傍観者の中には,その少女がだれに仕えているのか見極めかねていた人もいたことでしょう。しかし,パウロは,少女がその力を神からではなく,別の超人間の源から受けていたことを知っていました。それは悪霊の仕業だったのです。秘術的な目的で人間を用いるそのような霊が存在することは,このすぐ後にエフェソスで起きた出来事からも明らかです。
同市での使徒パウロの活動について,次のように記されています。「神はパウロの手を通じて異常なまでの力ある業を行ないつづけられた。そのため,ただ布切れや前掛けを彼の体から取って患っている人のところに持って行くだけで,疾病は去り,邪悪な霊たちは出るのであった」。ユダヤ人の祭司長でスケワという人の七人の息子が「邪悪な霊」を追い出そうとすると,悪霊につかれた人はこれら自称悪魔ばらい師たちに躍りかかったので,彼らは「傷ついたまま裸で」逃げなければなりませんでした。―使徒 19:11-16。
「このことは,エフェソスに住むユダヤ人にもギリシャ人にも,みんなに知れ渡った。そして,恐れが彼らすべてに臨み,主イエスの名は大いなるものとされた」と霊感による記録は述べています。その結果,「信者となった者の多くがやって来て告白をし,自分の行なってきたことをあらわに告げるのであった。実際,魔術を行なっていたかなり大ぜいの者が自分たちの本を持って来て集め,みんなの前で燃やした」と記されています。しかも,それらの本の値は,かなり高額に上りました。そうした人々は,自分たちの魔術の慣行もそれに関連する本も捨て去らねばならないことを悟っていました。そして,秘術的な予言の,邪悪で,悪霊的な源から離れ,命を与える知恵の真の源であるエホバ神のもとに来たのです。―使徒 19:17-20。

◆ 記録:

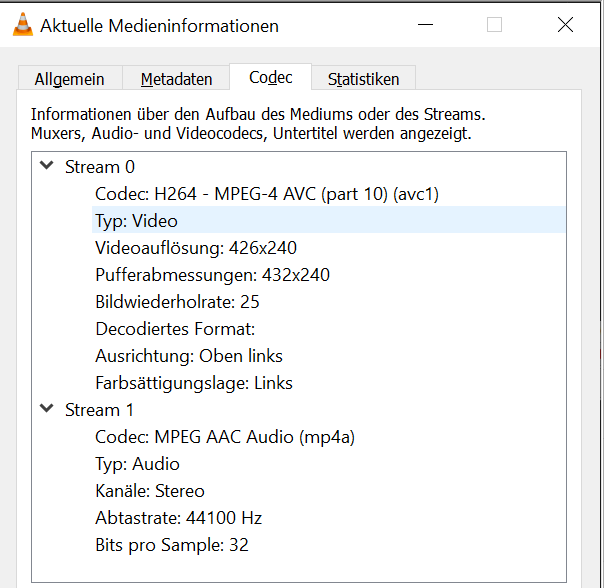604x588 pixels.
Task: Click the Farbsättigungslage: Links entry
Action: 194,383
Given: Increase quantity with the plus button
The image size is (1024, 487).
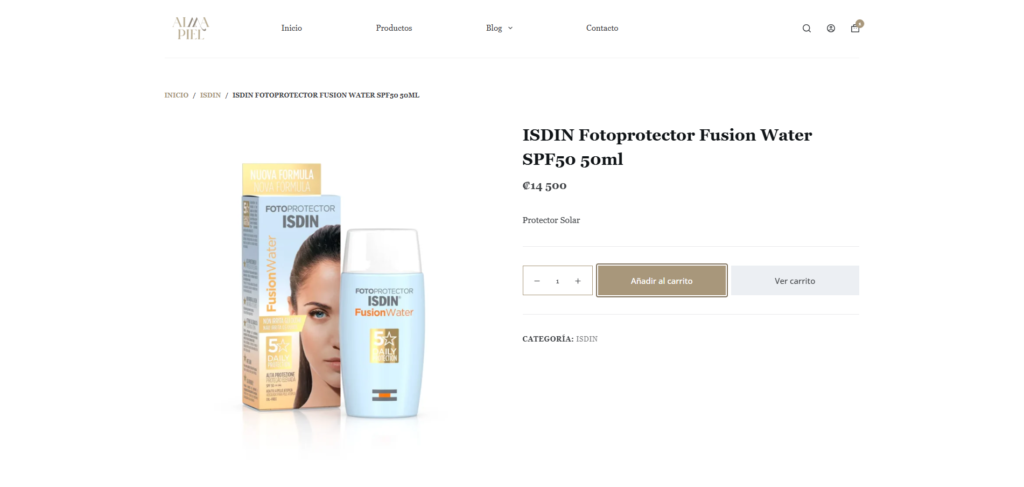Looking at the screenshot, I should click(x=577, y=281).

--

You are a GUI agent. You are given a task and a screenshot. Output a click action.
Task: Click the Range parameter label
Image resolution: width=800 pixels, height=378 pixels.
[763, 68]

◆ 取り組む課題: 悪霊と魔術についての引用文を、最後の文の後から書き継げ。

◆ 想定される解答:
「良い」結果は常に良い源の表われか
疑いもなく,それらエフェソス人の以前に受けていた秘術的なお告げすべてが常に不正確なものだったわけではありません。時には,そうしたお告げがその通りになり,ある人に財政面や身体面で一見「良い」結果をもたらしたこともあります。エフェソス人の中には,秘術によって,自分たちの重い疾患や病気がある程度いやされた人さえいたようです。しかし,だからといって,この慣行は正当化されますか。別の機会に,使徒パウロは,「サタン自身が自分をいつも光の使いに変様させている」と警告しました。ですからサタン悪魔は,不注意な人を欺くために,一見良いと思えるような事柄を行なうことができるのです。パウロは,サタンの奉仕者たちが同じような仕方で振る舞うことを付け加えています。―コリント第二 11:14,15。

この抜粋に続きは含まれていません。